June 14, 2010 was an ordinary Monday in our lives, except for that school had just ended the week prior and our children were excited (especially my two school age boys, Vincent, 6 & Dominic, 5) to be home so they could goof off. I left for work early that morning in the hopes of getting home early to enjoy the afternoon with the kids. When I arrived home that afternoon, all was fine. Vincent wanted to play with the neighbor's boy. He came back within twenty minutes complaining of not being able to bend his legs and his heart was "pounding out of his chest" as he said. He felt extremely hot and to say that I was very concerned was an understatement. I did everything I could to cool him, calm him, hydrate him, and then decided there was no time to wait for 911 and I rushed him to the hospital down the road as quickly as I could. Everything happened so fast. As I carried him into the Emergency Room, he started seizing from his rising temperature. I gave the medical personnel all the information that I could as we were running down the hall...no prior illness, how quickly these symptoms came on, etc...
The emergency procedure is to secure an airway. They have him succinylcholine which is a fast-acting muscle relaxant to be able to place a breathing tube to secure the airway. This is where an already bad situation, turned fatal. We did not know that Vincent was susceptible to Malignant Hyperthermia and that he had a variance in the RYR1 gene. We also did not know that he had an undiagnosed neuromuscular myopathy called Central Core Disease. These rare conditions commonly go hand-in-hand. Succinylcholine is a known triggering agent for Malignant Hyperthermia. Vincent had already been in the throes of an "Awake Malignant Hyperthermia" episode and then a triggering agent was added to the mix, which made for a fatal outcome. Our family is completely devastated.

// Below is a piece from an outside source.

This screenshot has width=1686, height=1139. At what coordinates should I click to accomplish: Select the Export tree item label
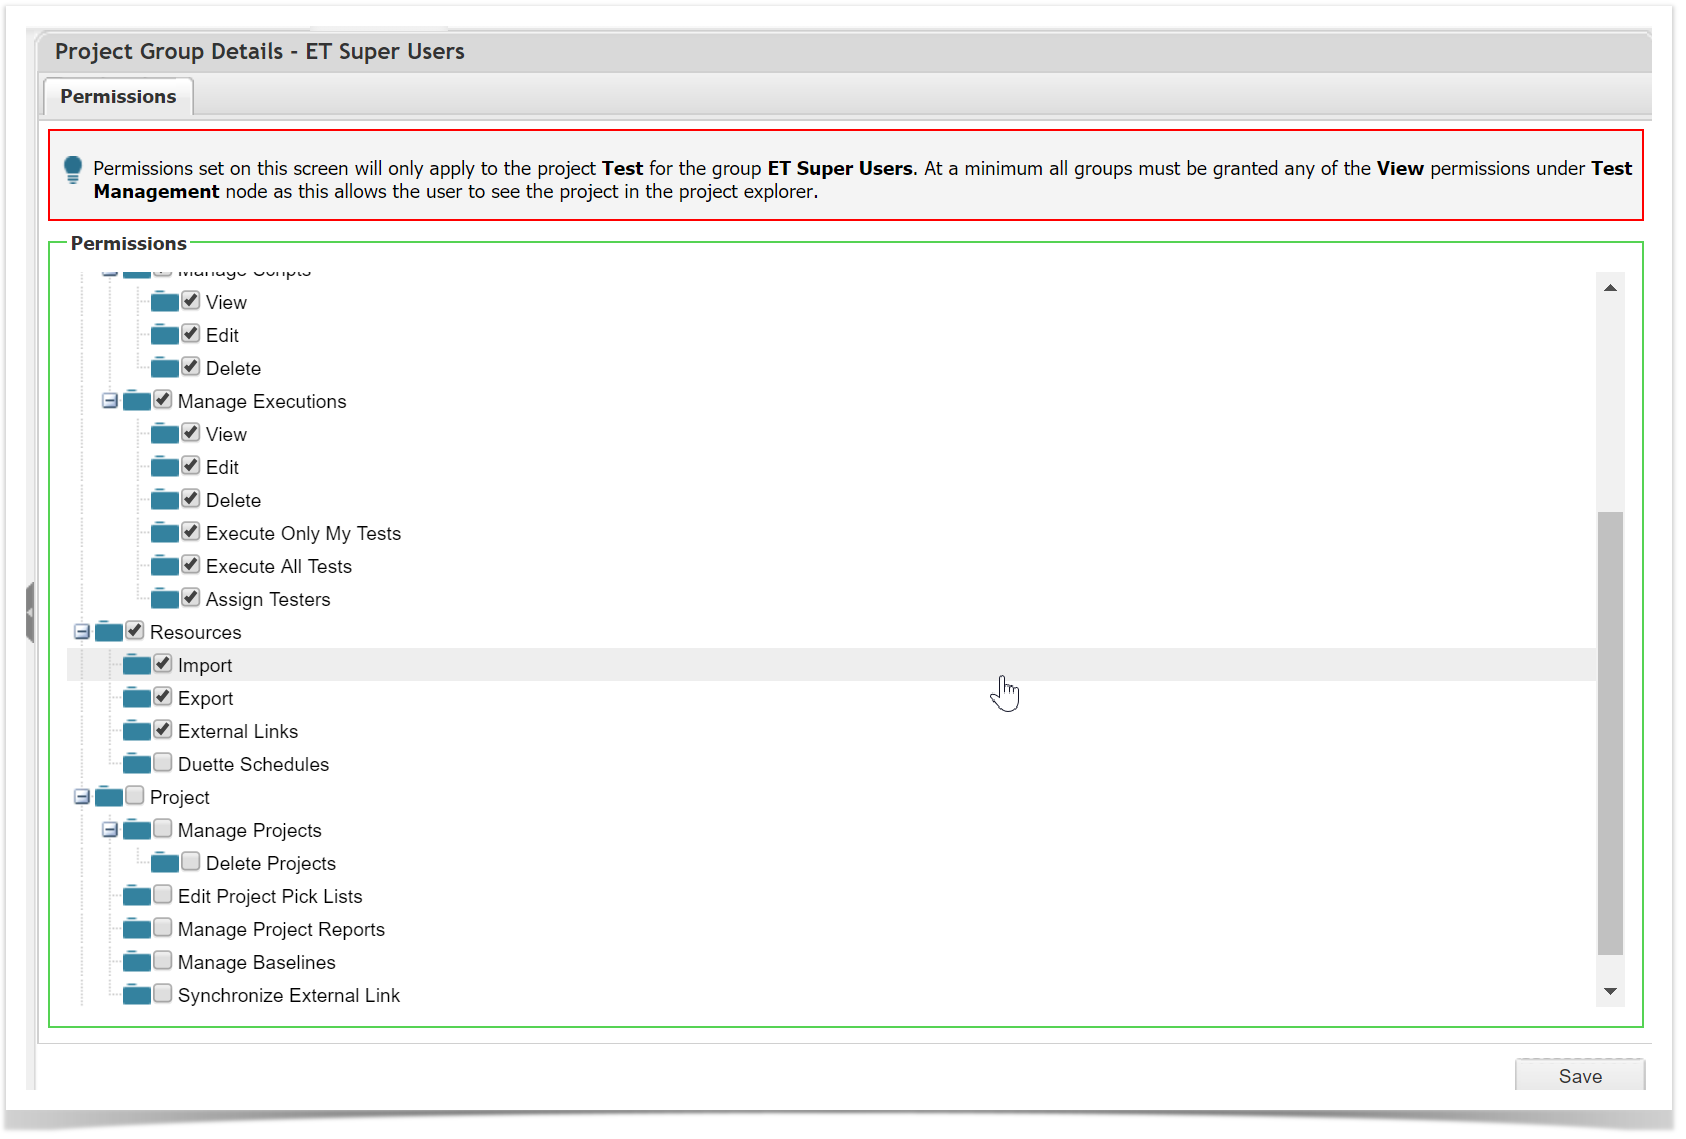click(205, 699)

As we searched for answers, and the Medical Examiner went over everything with a fine tooth comb, it was determined that his cause of death was Malignant Hyperthermia due to an undiagnosed neuromuscular disease and we were put in touch with the wonderful people at the Malignant Hyperthermia Association of the United States. MHAUS is an amazing nonprofit organization working diligently to raise awareness, promote education, help families that have been devastated by the loss of a loved one, and save lives. Over the years, while raising my young children and being their healthcare advocate, I have been trying to help MHAUS in any way I can by sharing information and raising awareness, speaking at conferences when I can, donations, and matching grant donations through my employer. Every little bit helps.
During the aftermath of this horrible loss, we discovered that Vincent's father and two of his siblings, Dominic and Avelina (then 5 & 2, respectively) have this variance in the RYR1 gene which indicates Malignant Hyperthermia susceptibility. We further tested and my husband underwent a muscle biopsy to confirm this through the Caffeine-Halothane Contracture Test (CHCT), and also a histological exam of the muscle to confirm neuromuscular myopathy. Central Core Disease and MH were confirmed.
I cannot stress enough the importance of my husband and my children wearing their medical I.D. bracelets indicating that they have Central Core Disease and are susceptible to Malignant Hyperthermia. Medical Professionals will not know that my beloved husband and children should not receive any triggering agents. If there was ever an emergent situation in the future and I am not there or able to speak on their behalf, I am comforted knowing that they wear their medical I.D. bracelets. When I first gave the children their bracelets and they didn't want to wear them, I told them that this was Vincent's Gift to them and that it will protect them so the doctors know not to give them a medication that will harm them. I have to hold onto the fact that Vincent has saved his father, brother, and sister's lives.